That's what I'm afraid of...


----------



## that_girl

Not acting because of fear is no good.

The truth does set you free even if it's crap for a while.

You are afraid she will go because you know she will go. Let her go. It doesn't make you a bad man. It makes her a lying cheater.


----------



## Hope1964

R10 said:


> That's what I'm afraid of...


This should not make you fearful, it should make you MAD!!!


----------



## Hope1964

Moxiesbuddy said:


> it sounds like you're both willing to value your relationship


What the heck thread have you been reading??? He himself says his wife isn't even remorseful.

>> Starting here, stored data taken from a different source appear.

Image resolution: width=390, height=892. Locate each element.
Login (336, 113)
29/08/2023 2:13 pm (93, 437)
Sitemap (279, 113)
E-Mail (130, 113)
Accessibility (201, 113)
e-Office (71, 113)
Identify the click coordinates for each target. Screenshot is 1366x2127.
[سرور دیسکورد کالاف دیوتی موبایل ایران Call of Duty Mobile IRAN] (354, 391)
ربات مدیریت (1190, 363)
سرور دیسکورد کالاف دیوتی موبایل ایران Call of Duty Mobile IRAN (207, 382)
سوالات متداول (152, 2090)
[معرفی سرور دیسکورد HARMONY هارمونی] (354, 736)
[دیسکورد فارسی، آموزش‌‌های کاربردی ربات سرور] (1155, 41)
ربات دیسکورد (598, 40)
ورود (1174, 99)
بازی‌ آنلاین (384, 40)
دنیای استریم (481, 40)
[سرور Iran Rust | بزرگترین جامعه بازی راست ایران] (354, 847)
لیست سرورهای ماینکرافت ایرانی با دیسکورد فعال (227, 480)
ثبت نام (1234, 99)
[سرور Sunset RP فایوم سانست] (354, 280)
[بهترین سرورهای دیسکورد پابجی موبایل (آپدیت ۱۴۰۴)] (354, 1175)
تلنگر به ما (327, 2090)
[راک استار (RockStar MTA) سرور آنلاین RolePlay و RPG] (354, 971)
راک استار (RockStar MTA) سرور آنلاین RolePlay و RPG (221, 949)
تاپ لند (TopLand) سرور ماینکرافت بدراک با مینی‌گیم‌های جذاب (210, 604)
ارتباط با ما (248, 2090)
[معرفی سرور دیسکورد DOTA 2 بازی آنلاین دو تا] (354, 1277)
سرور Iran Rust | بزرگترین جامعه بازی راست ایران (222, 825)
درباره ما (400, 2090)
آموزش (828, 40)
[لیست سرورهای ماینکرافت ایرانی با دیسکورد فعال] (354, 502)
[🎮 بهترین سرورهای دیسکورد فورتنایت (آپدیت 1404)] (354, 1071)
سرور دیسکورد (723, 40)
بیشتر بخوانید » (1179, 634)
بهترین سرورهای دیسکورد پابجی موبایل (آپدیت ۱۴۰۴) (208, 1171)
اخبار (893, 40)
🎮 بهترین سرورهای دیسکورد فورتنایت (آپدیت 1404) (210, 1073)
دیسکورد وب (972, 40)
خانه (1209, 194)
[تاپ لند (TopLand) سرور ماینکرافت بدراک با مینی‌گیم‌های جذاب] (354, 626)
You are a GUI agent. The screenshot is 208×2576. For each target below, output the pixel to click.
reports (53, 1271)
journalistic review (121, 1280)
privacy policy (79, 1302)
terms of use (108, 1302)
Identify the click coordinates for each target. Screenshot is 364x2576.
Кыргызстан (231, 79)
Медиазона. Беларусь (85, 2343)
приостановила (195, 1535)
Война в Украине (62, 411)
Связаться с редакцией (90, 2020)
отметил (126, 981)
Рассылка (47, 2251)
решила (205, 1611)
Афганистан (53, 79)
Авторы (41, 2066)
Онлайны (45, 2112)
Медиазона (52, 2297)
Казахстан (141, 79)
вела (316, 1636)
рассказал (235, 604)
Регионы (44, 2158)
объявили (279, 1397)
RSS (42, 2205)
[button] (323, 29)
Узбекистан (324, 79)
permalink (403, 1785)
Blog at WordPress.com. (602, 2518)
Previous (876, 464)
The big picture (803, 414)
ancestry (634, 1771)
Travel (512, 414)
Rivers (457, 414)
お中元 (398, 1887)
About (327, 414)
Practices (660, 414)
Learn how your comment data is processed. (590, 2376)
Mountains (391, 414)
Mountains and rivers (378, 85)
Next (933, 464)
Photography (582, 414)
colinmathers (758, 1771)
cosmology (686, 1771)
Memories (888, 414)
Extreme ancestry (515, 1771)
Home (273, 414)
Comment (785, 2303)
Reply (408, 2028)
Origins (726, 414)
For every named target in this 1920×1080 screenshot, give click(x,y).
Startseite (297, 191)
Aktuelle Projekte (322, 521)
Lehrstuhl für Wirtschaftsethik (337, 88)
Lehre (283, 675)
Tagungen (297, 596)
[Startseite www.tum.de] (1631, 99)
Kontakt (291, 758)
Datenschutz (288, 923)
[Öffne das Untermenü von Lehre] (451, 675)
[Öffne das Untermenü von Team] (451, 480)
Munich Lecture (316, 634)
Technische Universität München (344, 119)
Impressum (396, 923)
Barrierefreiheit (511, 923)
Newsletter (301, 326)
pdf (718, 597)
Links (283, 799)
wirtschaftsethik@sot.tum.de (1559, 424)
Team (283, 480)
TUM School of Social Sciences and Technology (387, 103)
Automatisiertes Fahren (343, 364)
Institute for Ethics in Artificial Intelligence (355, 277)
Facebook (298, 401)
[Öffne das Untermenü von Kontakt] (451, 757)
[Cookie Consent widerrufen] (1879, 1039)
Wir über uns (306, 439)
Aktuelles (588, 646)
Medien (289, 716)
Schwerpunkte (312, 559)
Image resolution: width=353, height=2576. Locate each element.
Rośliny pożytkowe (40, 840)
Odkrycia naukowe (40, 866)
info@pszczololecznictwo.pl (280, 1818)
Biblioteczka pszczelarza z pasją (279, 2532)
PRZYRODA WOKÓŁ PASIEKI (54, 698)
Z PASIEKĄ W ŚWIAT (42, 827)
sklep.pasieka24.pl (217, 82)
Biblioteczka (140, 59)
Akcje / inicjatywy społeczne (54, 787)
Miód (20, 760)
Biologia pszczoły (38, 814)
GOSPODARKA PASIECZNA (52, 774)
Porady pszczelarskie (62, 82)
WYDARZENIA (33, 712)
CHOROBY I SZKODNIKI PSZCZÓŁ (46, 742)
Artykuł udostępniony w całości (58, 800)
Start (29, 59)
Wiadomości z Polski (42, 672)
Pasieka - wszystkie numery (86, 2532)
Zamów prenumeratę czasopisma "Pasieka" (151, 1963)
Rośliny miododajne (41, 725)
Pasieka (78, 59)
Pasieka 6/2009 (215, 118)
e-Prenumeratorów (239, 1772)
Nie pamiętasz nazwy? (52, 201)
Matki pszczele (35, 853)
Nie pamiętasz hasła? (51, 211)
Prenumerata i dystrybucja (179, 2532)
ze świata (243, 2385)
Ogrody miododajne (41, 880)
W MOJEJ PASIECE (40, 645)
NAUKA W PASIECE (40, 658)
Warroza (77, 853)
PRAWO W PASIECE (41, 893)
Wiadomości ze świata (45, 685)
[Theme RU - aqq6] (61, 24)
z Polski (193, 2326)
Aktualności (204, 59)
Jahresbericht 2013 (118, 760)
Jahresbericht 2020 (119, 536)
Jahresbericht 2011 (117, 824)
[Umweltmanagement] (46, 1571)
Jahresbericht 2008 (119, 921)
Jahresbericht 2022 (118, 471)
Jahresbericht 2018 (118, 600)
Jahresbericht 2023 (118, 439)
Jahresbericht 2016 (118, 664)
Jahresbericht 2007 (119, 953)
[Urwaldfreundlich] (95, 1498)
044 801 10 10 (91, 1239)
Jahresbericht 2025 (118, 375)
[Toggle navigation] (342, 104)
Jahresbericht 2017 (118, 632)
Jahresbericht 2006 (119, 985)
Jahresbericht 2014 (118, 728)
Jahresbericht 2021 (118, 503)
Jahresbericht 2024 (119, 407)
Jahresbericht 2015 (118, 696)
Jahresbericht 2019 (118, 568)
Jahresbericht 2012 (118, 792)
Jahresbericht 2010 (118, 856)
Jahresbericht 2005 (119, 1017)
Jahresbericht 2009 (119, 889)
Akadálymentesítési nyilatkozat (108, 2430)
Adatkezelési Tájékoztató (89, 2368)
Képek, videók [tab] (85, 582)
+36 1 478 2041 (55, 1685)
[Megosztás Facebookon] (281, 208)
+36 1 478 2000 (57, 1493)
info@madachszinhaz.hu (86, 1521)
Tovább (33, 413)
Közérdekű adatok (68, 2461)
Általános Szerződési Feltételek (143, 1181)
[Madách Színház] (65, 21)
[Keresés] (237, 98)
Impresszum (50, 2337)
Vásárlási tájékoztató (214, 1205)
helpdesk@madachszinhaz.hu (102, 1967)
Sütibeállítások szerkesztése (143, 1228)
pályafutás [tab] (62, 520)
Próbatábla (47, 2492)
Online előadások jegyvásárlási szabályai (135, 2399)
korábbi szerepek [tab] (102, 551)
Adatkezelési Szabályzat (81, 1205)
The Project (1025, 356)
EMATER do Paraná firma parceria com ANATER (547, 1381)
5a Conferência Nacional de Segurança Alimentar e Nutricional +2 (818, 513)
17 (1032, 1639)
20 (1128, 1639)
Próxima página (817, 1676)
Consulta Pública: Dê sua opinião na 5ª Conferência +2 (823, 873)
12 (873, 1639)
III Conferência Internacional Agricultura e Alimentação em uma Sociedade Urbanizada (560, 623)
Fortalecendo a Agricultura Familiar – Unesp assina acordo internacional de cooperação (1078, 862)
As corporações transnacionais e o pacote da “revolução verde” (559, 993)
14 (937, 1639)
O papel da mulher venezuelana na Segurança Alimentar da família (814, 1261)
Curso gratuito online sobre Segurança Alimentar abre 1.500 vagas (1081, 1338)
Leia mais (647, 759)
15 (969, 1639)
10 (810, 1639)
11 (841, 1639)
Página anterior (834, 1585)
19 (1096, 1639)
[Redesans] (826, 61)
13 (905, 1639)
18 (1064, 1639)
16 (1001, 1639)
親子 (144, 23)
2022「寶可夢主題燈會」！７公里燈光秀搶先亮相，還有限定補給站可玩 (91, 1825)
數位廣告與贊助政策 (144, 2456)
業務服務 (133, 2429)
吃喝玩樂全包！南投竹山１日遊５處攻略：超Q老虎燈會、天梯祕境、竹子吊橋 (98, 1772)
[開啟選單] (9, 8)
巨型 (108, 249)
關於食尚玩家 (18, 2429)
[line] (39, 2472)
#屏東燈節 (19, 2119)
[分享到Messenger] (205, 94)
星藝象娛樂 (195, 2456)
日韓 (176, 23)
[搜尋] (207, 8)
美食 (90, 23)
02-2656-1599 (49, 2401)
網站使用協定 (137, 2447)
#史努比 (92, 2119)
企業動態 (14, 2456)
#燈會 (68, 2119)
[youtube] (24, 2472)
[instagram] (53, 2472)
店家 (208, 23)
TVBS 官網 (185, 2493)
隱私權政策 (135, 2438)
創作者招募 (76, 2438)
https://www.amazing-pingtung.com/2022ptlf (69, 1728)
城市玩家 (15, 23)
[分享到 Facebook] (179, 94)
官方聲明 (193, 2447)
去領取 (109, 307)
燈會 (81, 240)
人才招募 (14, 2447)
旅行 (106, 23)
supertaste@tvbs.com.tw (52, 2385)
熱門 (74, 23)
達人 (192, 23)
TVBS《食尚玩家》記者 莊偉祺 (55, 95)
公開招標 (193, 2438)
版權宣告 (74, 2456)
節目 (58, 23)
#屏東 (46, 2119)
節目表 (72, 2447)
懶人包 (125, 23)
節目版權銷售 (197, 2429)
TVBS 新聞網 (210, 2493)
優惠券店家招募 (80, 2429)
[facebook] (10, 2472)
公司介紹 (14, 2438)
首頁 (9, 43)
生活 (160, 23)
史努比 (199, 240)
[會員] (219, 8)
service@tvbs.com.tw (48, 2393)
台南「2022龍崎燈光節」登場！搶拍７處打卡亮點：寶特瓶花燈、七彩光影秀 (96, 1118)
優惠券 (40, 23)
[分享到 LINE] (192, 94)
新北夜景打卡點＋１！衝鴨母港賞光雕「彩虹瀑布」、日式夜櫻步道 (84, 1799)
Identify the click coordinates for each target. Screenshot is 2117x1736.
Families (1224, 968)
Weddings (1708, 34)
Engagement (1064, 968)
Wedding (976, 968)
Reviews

The advice you've given is just encouraging him to continue living in misery.


----------



## zillard

R10 said:


> Let's say she is not. What would you do if you were me?


Make sure. 

And make sure AGAIN.

And consider nothing BUT divorce until she helps me do that.


----------



## phillybeffandswiss

R10 said:


> If I do that, I will only be pushing her into his arms. I obviously did it before, and I don't want to it again! I want her to stay!


 She was already in his arms and is, in my opinion, still there. The fact she said "if" gives the other guy hope. Actually, it works on both of you. See how you have accepted blame and don't want your child around the other man?

Basically, what you are putting on the man applies to your wife. Her morals are just as bad as his, worse because you married and know her.



> it sounds like you're both willing to value your relationship


Really? 

By telling both guys, "if it works out, it is over."


----------



## aug

R10 said:


> I found out my wife of 14 years was having a PA 2 weeks ago. Long story, but he was an old flame who a few months ago had made his way back into her life, unbeknownst to me. Anyway, the marriage was broken before the affair, and we both know that, but now I would like to reconcile and she has said she wants to as well.
> 
> We met with our pastor and things seemed to be going well since d-day; I am working on my shortcomings as is she. However, yesterday, she said she doesn't know if she wants the marriage. She's confused. She said she loves me, which I do not doubt, but she also loves him and he promised her the world; much more than I can provide. How can I compete with that?
> 
> I don't know what to do. I want to keep her, but part of me wants to let her go because I love her and I want her to be happy. I believe that if she doesn't go, she will always second-guess her decision and wonder how it would have been and I will always be 2nd on her mind.
> 
> How can I get past this?? It is killing me!
> 
> Thoughts? Advice? HHHHEEELLLLPPP!!!!!





R10 said:


> She has apologized and she genuinely feels bad and guilty for her actions, but no remorse.




I think you reconciled too quick without her paying any consequences for her cheating. 

Forgiveness given too readily is generally not appreciated.

"Feels bad but no remorse" means she'll do it again.


----------



## Mr Blunt

Has she told you why she is not remorseful?

If she is not remorseful then there must be something that she is still attracted to or she feels that the betrayal had some good in it for her.



*If that is the case then if I was you I would tell her in a very calm, stern, and concerning way that you will give her a certain time to make you number one man without any desires for the OM or any good that she may think was in the affair*. Tell her that you will help her in any way but that you are not going to initiate anything but that she must take the initiate to get to where she is remorseful for betraying you, her God, and her child.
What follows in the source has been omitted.